Construction of a Danish mosque which was backed by a local bishop and mayor could be concluded in early 2018, despite protests and stunts from anti-Islam campaigners.
Roskilde - a city 30 kilometers (18 miles) west of Copenhagen and home to nearly 50,000 people - will be the site of the country's newest place of worship for the Muslim community, Tuncay Yılmaz, head of the mosque's non-profit association, told Anadolu Agency on Wednesday.
Yılmaz said its construction, which began in February 2016 with the participation of Roskilde Mayor Joy Mogensen and Bishop Peter Fischer-Moller, would end in February next year.
The nearly 1,000 capacity mosque - to be named Hagia Sophia - became the focus of some stunts by some right-wing activists.
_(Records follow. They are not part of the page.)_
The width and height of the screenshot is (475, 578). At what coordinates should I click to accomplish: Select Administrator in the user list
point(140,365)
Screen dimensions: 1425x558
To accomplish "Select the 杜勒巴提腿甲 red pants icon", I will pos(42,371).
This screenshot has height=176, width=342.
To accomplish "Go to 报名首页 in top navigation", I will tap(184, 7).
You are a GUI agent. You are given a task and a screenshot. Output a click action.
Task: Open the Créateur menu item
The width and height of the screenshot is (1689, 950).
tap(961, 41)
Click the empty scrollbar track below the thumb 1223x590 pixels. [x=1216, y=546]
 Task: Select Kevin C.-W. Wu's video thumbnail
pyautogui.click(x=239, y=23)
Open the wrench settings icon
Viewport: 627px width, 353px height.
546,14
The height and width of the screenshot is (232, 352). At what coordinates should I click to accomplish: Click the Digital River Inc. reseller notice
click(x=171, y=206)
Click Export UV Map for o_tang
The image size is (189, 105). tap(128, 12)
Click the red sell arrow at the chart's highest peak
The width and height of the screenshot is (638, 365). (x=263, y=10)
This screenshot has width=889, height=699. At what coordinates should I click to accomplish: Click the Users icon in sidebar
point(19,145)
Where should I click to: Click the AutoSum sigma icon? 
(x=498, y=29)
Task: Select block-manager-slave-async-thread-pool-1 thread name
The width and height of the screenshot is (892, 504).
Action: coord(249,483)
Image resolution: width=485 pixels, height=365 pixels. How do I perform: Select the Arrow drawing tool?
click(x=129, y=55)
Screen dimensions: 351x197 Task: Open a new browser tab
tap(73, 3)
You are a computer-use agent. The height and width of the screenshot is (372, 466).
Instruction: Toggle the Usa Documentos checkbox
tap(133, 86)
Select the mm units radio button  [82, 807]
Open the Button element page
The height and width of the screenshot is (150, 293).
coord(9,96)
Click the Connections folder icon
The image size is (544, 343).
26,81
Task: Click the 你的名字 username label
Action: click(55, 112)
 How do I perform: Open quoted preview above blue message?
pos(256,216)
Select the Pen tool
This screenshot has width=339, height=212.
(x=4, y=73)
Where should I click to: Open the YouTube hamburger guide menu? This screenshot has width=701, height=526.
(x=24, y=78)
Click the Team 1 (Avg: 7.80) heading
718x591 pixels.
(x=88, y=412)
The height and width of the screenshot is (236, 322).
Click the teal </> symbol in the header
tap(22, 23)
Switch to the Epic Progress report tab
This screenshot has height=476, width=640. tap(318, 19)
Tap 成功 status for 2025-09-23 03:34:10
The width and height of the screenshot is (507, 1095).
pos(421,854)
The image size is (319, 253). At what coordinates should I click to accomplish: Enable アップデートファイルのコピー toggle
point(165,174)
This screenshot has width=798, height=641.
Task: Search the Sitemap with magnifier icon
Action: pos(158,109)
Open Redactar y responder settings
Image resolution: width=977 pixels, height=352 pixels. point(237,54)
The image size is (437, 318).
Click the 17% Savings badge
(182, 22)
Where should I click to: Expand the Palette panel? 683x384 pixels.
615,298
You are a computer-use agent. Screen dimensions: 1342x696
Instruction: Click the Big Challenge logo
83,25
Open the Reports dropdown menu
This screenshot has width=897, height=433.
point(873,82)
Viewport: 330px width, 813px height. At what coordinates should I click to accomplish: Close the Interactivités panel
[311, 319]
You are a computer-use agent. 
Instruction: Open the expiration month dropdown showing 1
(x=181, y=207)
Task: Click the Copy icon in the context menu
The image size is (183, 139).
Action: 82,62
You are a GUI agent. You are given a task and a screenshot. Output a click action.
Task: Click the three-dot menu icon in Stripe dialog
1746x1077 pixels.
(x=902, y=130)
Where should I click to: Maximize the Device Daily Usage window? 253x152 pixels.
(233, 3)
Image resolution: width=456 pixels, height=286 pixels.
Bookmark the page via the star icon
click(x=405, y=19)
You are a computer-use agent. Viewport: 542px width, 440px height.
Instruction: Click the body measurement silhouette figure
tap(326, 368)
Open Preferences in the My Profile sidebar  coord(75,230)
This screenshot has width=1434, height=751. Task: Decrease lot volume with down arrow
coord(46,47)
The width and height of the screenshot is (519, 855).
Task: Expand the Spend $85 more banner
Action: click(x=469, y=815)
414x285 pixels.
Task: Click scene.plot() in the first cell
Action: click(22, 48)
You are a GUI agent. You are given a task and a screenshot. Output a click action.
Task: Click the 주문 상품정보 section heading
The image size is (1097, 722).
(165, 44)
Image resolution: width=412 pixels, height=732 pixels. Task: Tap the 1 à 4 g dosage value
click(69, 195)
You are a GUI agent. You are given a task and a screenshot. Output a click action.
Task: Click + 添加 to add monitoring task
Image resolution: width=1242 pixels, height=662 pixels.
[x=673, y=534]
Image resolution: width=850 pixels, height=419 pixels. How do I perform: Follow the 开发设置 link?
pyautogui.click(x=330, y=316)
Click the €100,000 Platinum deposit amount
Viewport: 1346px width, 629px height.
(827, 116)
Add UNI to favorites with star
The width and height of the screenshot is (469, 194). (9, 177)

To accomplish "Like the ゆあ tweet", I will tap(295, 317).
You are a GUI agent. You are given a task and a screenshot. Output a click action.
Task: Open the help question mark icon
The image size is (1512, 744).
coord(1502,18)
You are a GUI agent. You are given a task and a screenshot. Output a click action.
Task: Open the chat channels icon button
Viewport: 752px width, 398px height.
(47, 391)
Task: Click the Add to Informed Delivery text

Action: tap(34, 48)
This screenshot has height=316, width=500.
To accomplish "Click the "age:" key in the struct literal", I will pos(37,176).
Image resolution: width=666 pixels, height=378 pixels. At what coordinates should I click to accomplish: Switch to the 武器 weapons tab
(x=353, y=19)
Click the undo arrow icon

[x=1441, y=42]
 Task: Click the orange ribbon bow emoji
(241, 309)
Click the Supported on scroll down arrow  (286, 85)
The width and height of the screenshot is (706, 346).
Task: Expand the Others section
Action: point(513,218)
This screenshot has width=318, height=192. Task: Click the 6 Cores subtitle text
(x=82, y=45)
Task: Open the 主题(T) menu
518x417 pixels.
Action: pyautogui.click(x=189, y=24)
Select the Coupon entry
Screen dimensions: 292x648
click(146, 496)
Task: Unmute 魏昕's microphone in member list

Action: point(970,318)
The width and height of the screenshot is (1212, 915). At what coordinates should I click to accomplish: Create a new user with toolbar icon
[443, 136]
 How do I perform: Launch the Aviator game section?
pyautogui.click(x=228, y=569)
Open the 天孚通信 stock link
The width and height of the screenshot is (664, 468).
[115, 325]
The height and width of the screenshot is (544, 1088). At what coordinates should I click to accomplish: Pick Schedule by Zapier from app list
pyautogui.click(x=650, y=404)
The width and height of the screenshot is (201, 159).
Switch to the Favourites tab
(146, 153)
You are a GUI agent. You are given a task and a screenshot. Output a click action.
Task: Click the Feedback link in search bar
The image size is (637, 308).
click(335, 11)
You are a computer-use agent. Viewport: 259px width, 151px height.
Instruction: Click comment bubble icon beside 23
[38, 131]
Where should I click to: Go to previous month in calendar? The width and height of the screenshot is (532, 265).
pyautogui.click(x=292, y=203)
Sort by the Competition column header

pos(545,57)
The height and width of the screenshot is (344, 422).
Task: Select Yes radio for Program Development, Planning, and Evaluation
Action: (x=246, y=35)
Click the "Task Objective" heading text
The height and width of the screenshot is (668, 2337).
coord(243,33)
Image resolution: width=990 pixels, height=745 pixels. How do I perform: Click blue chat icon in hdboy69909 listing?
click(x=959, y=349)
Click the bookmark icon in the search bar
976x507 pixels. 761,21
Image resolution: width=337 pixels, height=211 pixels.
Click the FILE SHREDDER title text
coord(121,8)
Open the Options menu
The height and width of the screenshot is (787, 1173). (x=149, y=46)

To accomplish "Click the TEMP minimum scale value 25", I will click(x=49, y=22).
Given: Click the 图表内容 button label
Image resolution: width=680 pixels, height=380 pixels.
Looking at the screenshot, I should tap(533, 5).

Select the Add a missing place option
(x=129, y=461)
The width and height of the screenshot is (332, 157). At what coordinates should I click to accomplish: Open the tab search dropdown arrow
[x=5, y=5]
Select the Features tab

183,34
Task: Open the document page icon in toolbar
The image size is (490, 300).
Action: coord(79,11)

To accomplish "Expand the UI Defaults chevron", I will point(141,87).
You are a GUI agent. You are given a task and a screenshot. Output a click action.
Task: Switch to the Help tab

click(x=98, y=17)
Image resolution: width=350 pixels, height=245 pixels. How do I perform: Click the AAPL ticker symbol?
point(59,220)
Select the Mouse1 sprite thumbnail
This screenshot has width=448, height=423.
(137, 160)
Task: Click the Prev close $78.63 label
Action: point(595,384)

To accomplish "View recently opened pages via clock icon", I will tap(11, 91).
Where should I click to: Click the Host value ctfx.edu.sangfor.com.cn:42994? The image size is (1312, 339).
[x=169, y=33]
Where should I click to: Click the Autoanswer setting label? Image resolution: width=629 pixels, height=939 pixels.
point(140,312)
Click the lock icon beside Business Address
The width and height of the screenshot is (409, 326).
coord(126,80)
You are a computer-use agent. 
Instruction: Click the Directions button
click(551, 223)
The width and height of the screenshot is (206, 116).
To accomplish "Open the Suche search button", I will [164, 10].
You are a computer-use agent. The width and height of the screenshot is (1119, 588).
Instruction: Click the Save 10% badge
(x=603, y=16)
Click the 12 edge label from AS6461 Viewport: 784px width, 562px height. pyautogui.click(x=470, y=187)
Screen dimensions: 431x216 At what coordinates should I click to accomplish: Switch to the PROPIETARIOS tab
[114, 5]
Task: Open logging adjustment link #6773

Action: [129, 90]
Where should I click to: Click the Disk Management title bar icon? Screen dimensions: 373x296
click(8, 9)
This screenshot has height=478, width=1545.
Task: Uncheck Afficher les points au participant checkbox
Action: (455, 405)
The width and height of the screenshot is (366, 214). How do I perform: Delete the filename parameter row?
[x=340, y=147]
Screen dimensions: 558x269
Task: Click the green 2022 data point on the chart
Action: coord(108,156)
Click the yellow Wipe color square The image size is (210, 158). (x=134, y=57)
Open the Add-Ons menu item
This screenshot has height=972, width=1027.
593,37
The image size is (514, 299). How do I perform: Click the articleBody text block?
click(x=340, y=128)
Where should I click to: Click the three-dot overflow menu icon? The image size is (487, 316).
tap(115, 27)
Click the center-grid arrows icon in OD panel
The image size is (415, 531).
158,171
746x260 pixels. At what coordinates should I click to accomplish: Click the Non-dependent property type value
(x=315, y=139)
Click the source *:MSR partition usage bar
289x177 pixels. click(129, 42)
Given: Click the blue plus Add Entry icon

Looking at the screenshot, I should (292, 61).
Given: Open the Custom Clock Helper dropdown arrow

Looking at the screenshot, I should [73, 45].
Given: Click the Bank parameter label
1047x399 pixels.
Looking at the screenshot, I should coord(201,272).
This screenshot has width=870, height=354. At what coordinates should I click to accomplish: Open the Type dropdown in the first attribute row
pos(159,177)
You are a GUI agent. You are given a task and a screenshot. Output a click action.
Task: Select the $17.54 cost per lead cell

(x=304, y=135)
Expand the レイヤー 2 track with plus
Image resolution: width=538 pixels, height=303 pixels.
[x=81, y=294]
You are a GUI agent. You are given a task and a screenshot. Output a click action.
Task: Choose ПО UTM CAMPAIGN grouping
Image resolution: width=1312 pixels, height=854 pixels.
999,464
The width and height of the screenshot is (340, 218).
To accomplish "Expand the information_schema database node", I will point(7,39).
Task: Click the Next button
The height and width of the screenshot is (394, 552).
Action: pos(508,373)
Stating that its construction plan had been approved by the municipal council, Yılmaz said the protestors claimed that adhan - the Islamic call to prayer - could be broadcast from the mosque's minarets in future.
"But we have no such idea," Yılmaz said.
Local bylaws do not allow adhan to be broadcast from minarets.
Some protesters belonging to anti-Islamic organizations - such as Stop Islamisation of Denmark, founded in 2005 - later targeted Roskilde's mayor and bishop.
Activists played a loud recording of the adhan in front of Mogensen and Moller's residences in the early hours in July. A service being conducted by the bishop in a local cathedral was also disrupted by a similar protest in August.